Le lendemain, 14 août, Lennon réenregistre une piste de chant, afin d’ajouter plus de puissance et de détresse à son interprétation. Enfin, le 20 août, Ringo Starr insère le désormais célèbre décompte : « Two, three ». Cet ajout, exécuté après coup, permet de souligner l’esprit « en direct » et la proximité entre musiciens.
« ‘Yer Blues’, on the White Album, you can’t top it. It was the four of us… it was like grunge rock of the sixties, really – grunge blues. »
— Ringo Starr, Anthology
Des versions live rares mais puissantes
Si « Yer Blues » est un concentré de blues-rock viscéral sur l’album, il prend tout son sens sur scène. John Lennon ne l’interprète publiquement qu’à deux reprises :
- 11 décembre 1968, pour le tournage de The Rolling Stones’ Rock and Roll Circus. Sous le nom de The Dirty Mac, Lennon s’entoure d’Eric Clapton (guitare lead), Keith Richards (basse) et Mitch Mitchell (batterie). Bien que l’émission ne soit initialement jamais diffusée, les enregistrements circulent via des bootlegs avant de connaître une sortie officielle en 1996.
- 13 septembre 1969, au festival Toronto Rock and Roll Revival. Cette fois, Lennon se produit avec le Plastic Ono Band tout juste formé. L’accompagnent Yoko Ono (chant), Eric Clapton (guitare lead), Klaus Voormann (basse) et Alan White (batterie). C’est l’une des premières apparitions scéniques du nouveau projet musical de Lennon, qui en profite pour conférer une dimension encore plus déchaînée à « Yer Blues ».
Un blues mélancolique qui annonce la suite
Pour de nombreux critiques, « Yer Blues » préfigure la veine crue et introspective de Lennon après la séparation des Beatles. Des titres comme « Cold Turkey » ou l’album John Lennon/Plastic Ono Band se nourriront de cette sincérité déchirante déjà palpable dans « Yer Blues ». L’homme n’hésite plus à exposer ses démons, ses peines et ses doutes dans ses chansons, offrant une approche inédite pour l’époque.
La force de « Yer Blues » réside justement dans ce mélange de parodie — ce cliché du blues qui se lamente — et de vérité profonde. Lennon, en pleine recherche spirituelle, avoue sa détresse et son sentiment de solitude, tout en se jouant des codes du genre. L’ironie est subtile, la performance est brute, et l’ensemble transgresse la pop léchée des Beatles pour se rapprocher d’un rock viscéral, presque grunge avant l’heure, comme l’a souligné Ringo Starr.

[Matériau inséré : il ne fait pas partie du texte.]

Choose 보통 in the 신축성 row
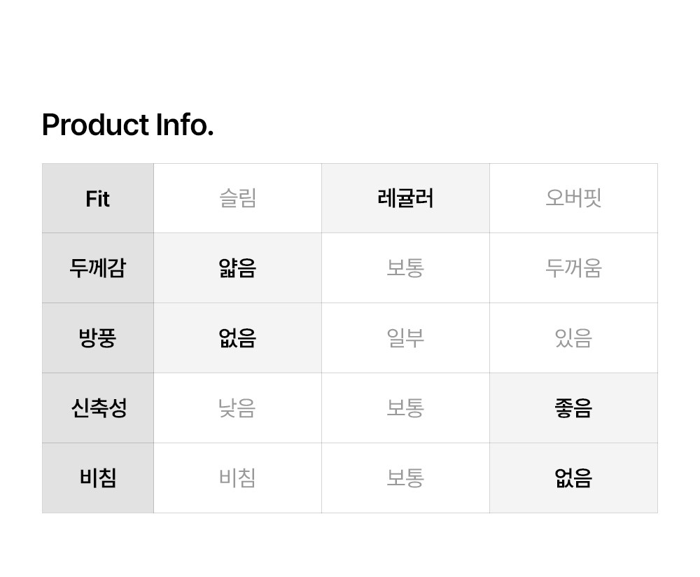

Conclusion : l’héritage d’un cri intérieur
Finalement, « Yer Blues » demeure un sommet d’authenticité dans la discographie des Beatles. Ce morceau, inscrit sur le mythique White Album, est le témoignage d’un John Lennon torturé, en phase de transformation, qui puise dans ses angoisses pour forger un blues déglingué et poignant. L’histoire de son enregistrement confiné, la puissance des guitares saturées, les performances scéniques rares mais marquantes, tout contribue à faire de « Yer Blues » un chapitre essentiel de l’épopée Beatles et un présage du Lennon qui s’émancipera ensuite dans sa carrière solo.
En seulement quelques minutes, « Yer Blues » réussit la synthèse entre la dérision et la confession, entre l’exubérance et la douleur, rappelant que derrière la machine Beatles se cachait aussi la souffrance très humaine d’un artiste en quête de sens et d’amour. À ce titre, il reste l’un des morceaux les plus intenses et viscéraux de toute la production du groupe, prouvant une fois de plus la capacité de ces quatre musiciens à se réinventer et à surprendre, même lorsque la détresse prend le pas sur la légèreté habituelle de la pop britannique des années 60.
Article rédigé à partir des propos, des archives et des témoignages recueillis lors de diverses interviews et publications, dont “Anthology”, “All We Are Saying” (David Sheff), “The Complete Beatles Recording Sessions” (Mark Lewisohn), et les sources officielles des Beatles.